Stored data

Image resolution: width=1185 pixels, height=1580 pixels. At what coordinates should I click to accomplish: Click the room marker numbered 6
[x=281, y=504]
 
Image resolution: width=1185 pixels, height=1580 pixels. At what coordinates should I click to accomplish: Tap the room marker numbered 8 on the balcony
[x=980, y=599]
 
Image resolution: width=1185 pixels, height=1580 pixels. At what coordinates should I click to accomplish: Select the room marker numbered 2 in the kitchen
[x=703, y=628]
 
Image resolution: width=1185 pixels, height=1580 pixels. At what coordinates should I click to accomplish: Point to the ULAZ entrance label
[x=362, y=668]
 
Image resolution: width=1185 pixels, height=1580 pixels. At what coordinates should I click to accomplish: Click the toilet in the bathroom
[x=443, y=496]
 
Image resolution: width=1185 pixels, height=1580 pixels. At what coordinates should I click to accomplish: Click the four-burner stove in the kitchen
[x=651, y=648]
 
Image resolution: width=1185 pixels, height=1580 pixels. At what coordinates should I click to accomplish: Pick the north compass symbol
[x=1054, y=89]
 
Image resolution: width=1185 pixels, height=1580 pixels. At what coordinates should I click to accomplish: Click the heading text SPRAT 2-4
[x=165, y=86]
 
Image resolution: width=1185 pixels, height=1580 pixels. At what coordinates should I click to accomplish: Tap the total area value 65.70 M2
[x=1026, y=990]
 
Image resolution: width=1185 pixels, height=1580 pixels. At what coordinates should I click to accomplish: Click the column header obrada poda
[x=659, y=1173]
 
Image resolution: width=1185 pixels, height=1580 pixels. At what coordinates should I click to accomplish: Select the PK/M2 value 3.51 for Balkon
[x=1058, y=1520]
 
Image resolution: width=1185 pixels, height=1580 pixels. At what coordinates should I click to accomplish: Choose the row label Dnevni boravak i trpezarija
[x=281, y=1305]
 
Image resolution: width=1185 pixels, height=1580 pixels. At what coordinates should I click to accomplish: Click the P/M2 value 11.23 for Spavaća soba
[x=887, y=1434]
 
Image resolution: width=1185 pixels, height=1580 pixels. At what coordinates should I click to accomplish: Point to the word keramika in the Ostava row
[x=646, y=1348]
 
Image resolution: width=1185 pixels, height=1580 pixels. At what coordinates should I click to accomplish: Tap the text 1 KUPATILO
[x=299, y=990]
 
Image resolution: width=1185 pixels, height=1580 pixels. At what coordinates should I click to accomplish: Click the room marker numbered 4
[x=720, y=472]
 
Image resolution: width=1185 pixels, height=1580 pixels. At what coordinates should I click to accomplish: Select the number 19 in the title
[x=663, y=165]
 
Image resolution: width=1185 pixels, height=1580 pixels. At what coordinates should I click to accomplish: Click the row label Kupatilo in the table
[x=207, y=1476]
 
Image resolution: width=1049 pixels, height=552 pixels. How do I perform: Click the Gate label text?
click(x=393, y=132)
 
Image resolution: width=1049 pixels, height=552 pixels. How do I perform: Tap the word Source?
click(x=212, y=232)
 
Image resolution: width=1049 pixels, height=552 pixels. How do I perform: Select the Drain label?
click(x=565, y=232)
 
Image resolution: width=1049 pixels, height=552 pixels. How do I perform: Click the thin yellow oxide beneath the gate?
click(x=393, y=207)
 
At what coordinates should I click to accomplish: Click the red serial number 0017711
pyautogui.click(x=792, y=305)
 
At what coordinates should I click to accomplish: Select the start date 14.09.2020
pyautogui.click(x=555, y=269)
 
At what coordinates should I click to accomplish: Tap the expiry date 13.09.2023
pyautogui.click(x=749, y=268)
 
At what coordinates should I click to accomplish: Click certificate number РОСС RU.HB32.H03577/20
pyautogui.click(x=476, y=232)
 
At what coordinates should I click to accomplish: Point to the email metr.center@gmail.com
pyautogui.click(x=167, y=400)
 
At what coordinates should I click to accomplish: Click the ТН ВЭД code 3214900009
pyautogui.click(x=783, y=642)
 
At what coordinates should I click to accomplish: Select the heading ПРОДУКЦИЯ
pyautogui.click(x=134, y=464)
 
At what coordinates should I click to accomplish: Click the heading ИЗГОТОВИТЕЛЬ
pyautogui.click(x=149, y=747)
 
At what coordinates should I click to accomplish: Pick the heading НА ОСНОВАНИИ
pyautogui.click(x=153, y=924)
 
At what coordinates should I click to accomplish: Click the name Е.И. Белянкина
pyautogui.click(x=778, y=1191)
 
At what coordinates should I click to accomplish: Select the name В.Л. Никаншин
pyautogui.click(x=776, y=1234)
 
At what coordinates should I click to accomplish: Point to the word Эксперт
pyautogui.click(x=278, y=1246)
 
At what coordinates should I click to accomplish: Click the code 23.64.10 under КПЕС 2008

GIVEN PROBLEM: Can you rewrite the items from the line with "At what coordinates should I click to accomplish: Click the ТН" up to and including the line with "pyautogui.click(x=149, y=747)", keeping each request unchanged but scaling the x and y click coordinates in the answers by 1.65 and rounding to whole numbers, with halves rounded up?

EXPECTED ANSWER:
At what coordinates should I click to accomplish: Click the ТН ВЭД code 3214900009
pyautogui.click(x=1292, y=1059)
 
At what coordinates should I click to accomplish: Select the heading ПРОДУКЦИЯ
pyautogui.click(x=221, y=766)
 
At what coordinates should I click to accomplish: Click the heading ИЗГОТОВИТЕЛЬ
pyautogui.click(x=246, y=1233)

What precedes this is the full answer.